Presiden Prabowo Subianto menegaskan komitmen pemerintahannya untuk mewujudkan hukum yang berlaku adil bagi seluruh lapisan masyarakat serta kesejahteraan yang dapat dirasakan oleh setiap rakyat Indonesia. Pernyataan tersebut disampaikan Prabowo saat memaparkan Kerangka Ekonomi Makro dan Pokok-Pokok Kebijakan Fiskal (KEM-PPKF) pada Rapat Paripurna Ke-19 DPR RI Masa Persidangan V Tahun Sidang 2025-2026 di kompleks parlemen DPR/MPR RI, Senayan, Jakarta, Rabu (20/5/2026).
Dalam pidatonya, Presiden Prabowo, yang didampingi Wakil Presiden Gibran Rakabuming Raka, menggarisbawahi pentingnya negara hadir untuk menjamin keadilan, terutama bagi kelompok masyarakat yang paling tidak berdaya. Ia menekankan bahwa hukum tidak boleh hanya berlaku bagi mereka yang kuat dan memiliki sumber daya finansial yang melimpah.
Visi Keadilan dan Kemakmuran Bangsa
“Kita ingin mewujudkan cita-cita nenek moyang kita, negeri yang baldatun thayyibatun wa rabbun ghafur, negeri yang makmur, baik, dan selalu mendapat ampunan dan anugerah dari Allah Subhanahu wa Ta’ala, Tuhan Maha Besar, Tuhan Maha Kuasa,” ucap Prabowo.

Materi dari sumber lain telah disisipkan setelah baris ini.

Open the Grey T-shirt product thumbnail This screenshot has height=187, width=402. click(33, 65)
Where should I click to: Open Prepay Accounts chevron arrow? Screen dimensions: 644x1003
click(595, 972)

Ia melanjutkan, penegakan hukum yang berkeadilan adalah fondasi utama. “Negara di mana hukum berlaku adil untuk semua, terutama menjamin keadilan bagi yang paling tidak berdaya. Jangan hukum yang adil hanya untuk mereka yang kuat dan mereka yang punya uang banyak,” imbuh Prabowo.

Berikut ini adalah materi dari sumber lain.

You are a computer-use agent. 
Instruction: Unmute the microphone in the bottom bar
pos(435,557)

Selain keadilan hukum, pemerintah juga bertekad menciptakan Indonesia yang masyarakatnya hidup rukun, damai, serta terpenuhi kebutuhan dasar sandang, pangan, dan papan. Visi ini sejalan dengan cita-cita para pendiri bangsa untuk membangun Indonesia yang makmur dan diberkahi.

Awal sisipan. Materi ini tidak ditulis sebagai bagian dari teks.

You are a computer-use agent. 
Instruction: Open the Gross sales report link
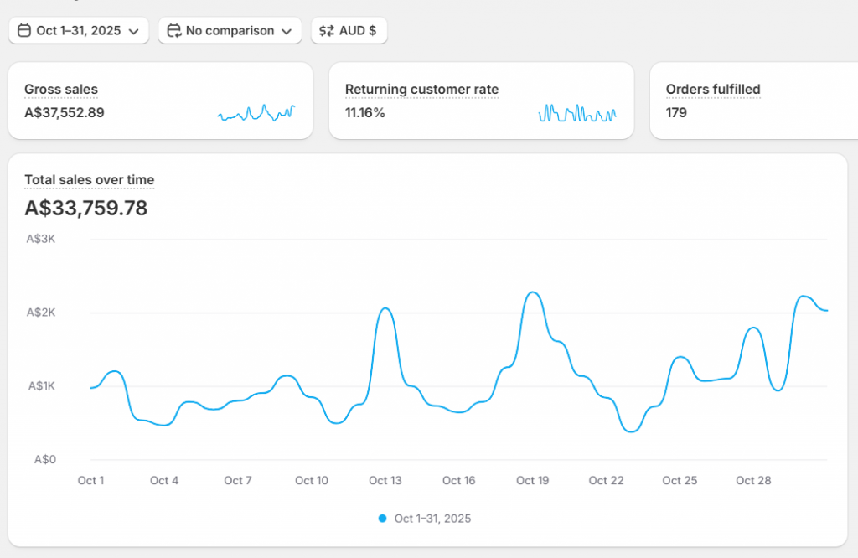click(x=61, y=89)
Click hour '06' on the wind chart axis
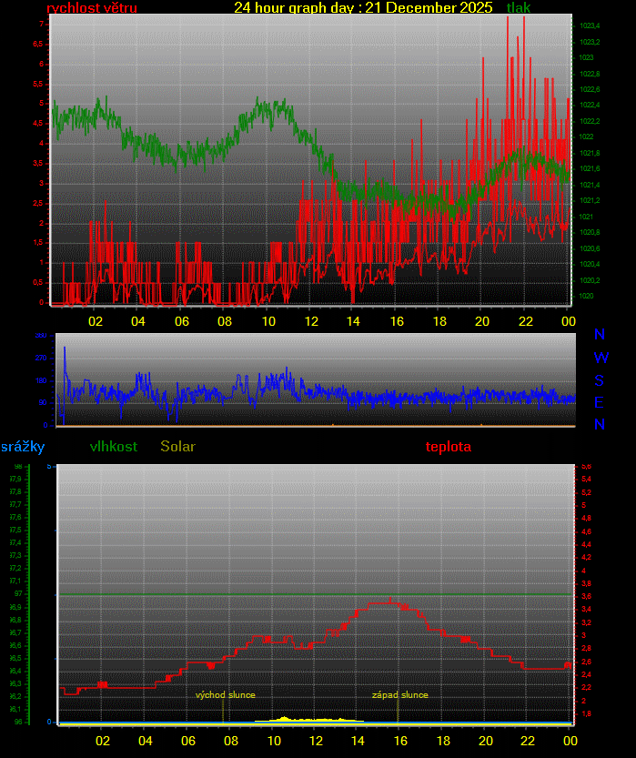The image size is (636, 758). pos(181,321)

“Kita ingin melihat Indonesia yang setiap warga negaranya hidup rukun, damai, cukup sandang pangan dan papan. Kita ingin Indonesia yang gemah ripah loh jinawi, toto tentrem kerto raharjo,” ujarnya.
Pemberdayaan Sektor Nelayan dan Pertanian
Prabowo secara spesifik menyoroti sektor pertanian dan perikanan. Ia berharap petani dapat memperoleh hasil panen yang melimpah dengan nilai jual yang layak dan tinggi. Demikian pula dengan nelayan, yang diharapkan mendapatkan perlengkapan melaut yang aman serta hasil tangkapan bernilai tinggi.
Presiden juga menyinggung kesulitan yang masih dihadapi nelayan dalam memperoleh es batu dan bahan bakar solar untuk melaut. Menanggapi hal ini, pemerintah akan melakukan intervensi signifikan melalui program pembangunan 5.000 desa nelayan dalam tiga tahun mendatang. Untuk tahun ini, pemerintah menargetkan peresmian 1.386 desa nelayan.
Sebagai bagian dari program tersebut, pemerintah akan membangun instalasi pembuatan es batu, ruang pendingin atau cold storage, serta Stasiun Pengisian Bahan Bakar Umum (SPBU) khusus nelayan di setiap desa nelayan. “Para nelayan kita harus kita berdayakan karena mereka di ujungnya akan menguasai lautan kita,” katanya.
Peningkatan Kualitas Pendidikan dan Kesejahteraan Guru
Di bidang pendidikan, pemerintah memprioritaskan peningkatan kesejahteraan guru. Kepala Negara menilai kualitas pendidikan sangat menentukan masa depan bangsa, dan kualitas tersebut sangat bergantung pada guru yang berkualitas, bersemangat, gembira, serta mampu menjadi teladan bagi generasi penerus.
Oleh karena itu, perbaikan kondisi kehidupan guru menjadi salah satu fokus utama pemerintah.
Pengembangan UMKM dan Jaminan Sosial
Pemerintah juga berkeinginan agar usaha mikro, kecil, dan menengah (UMKM) dapat terus berkembang, sehingga mampu memberikan penghasilan yang layak bagi sebagian besar masyarakat.
Selain itu, perhatian khusus diberikan kepada kelompok lanjut usia. “Dan kita ingin para orang tua serta mereka yang sudah lanjut usia dan hidup sendiri dapat hidup dengan tenang di usia senja karena ditopang jaringan jaminan sosial yang memadai,” ujarnya.